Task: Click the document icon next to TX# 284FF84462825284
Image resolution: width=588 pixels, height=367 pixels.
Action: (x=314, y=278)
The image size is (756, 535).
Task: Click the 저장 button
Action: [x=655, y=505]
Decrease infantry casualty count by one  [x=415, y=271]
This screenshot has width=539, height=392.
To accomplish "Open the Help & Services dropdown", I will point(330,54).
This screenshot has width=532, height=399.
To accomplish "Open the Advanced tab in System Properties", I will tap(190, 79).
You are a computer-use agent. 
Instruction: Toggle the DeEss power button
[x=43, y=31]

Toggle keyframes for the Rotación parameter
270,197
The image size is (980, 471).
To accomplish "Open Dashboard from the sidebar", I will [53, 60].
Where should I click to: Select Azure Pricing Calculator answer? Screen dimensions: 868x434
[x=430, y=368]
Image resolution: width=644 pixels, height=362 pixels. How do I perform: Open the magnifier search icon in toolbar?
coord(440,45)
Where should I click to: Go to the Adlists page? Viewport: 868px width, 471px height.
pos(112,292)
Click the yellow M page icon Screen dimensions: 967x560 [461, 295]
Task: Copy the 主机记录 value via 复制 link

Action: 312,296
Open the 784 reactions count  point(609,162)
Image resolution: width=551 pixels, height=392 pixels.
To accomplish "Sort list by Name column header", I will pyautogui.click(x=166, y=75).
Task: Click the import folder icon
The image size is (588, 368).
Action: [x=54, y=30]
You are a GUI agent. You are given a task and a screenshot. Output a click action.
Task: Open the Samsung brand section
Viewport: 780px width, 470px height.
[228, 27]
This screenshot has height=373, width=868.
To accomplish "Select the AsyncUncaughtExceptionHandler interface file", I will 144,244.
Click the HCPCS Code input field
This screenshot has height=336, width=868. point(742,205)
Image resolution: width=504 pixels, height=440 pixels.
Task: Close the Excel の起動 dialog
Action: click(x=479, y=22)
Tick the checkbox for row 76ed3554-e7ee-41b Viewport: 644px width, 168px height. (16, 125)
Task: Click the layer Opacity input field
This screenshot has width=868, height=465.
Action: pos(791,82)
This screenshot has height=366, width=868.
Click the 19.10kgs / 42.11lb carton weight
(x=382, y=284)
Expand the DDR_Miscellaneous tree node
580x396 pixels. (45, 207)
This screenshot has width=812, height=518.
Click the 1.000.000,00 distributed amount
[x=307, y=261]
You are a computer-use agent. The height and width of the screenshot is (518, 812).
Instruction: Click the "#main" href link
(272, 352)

- **Exercise**
Every record above needs to be restated exactly.

- **Solution for this task**
Task: Click the document icon next to TX# 284FF84462825284
Image resolution: width=588 pixels, height=367 pixels.
Action: (x=314, y=278)
The image size is (756, 535).
Task: Click the 저장 button
Action: [x=655, y=505]
Decrease infantry casualty count by one  [x=415, y=271]
This screenshot has width=539, height=392.
To accomplish "Open the Help & Services dropdown", I will point(330,54).
This screenshot has width=532, height=399.
To accomplish "Open the Advanced tab in System Properties", I will tap(190, 79).
You are a computer-use agent. 
Instruction: Toggle the DeEss power button
[x=43, y=31]

Toggle keyframes for the Rotación parameter
270,197
The image size is (980, 471).
To accomplish "Open Dashboard from the sidebar", I will [53, 60].
Where should I click to: Select Azure Pricing Calculator answer? Screen dimensions: 868x434
[x=430, y=368]
Image resolution: width=644 pixels, height=362 pixels. How do I perform: Open the magnifier search icon in toolbar?
coord(440,45)
Where should I click to: Go to the Adlists page? Viewport: 868px width, 471px height.
pos(112,292)
Click the yellow M page icon Screen dimensions: 967x560 [461, 295]
Task: Copy the 主机记录 value via 复制 link

Action: 312,296
Open the 784 reactions count  point(609,162)
Image resolution: width=551 pixels, height=392 pixels.
To accomplish "Sort list by Name column header", I will pyautogui.click(x=166, y=75).
Task: Click the import folder icon
The image size is (588, 368).
Action: [x=54, y=30]
You are a GUI agent. You are given a task and a screenshot. Output a click action.
Task: Open the Samsung brand section
Viewport: 780px width, 470px height.
[228, 27]
This screenshot has height=373, width=868.
To accomplish "Select the AsyncUncaughtExceptionHandler interface file", I will 144,244.
Click the HCPCS Code input field
This screenshot has height=336, width=868. point(742,205)
Image resolution: width=504 pixels, height=440 pixels.
Task: Close the Excel の起動 dialog
Action: click(x=479, y=22)
Tick the checkbox for row 76ed3554-e7ee-41b Viewport: 644px width, 168px height. (16, 125)
Task: Click the layer Opacity input field
This screenshot has width=868, height=465.
Action: pos(791,82)
This screenshot has height=366, width=868.
Click the 19.10kgs / 42.11lb carton weight
(x=382, y=284)
Expand the DDR_Miscellaneous tree node
580x396 pixels. (45, 207)
This screenshot has width=812, height=518.
Click the 1.000.000,00 distributed amount
[x=307, y=261]
You are a computer-use agent. The height and width of the screenshot is (518, 812).
Instruction: Click the "#main" href link
(272, 352)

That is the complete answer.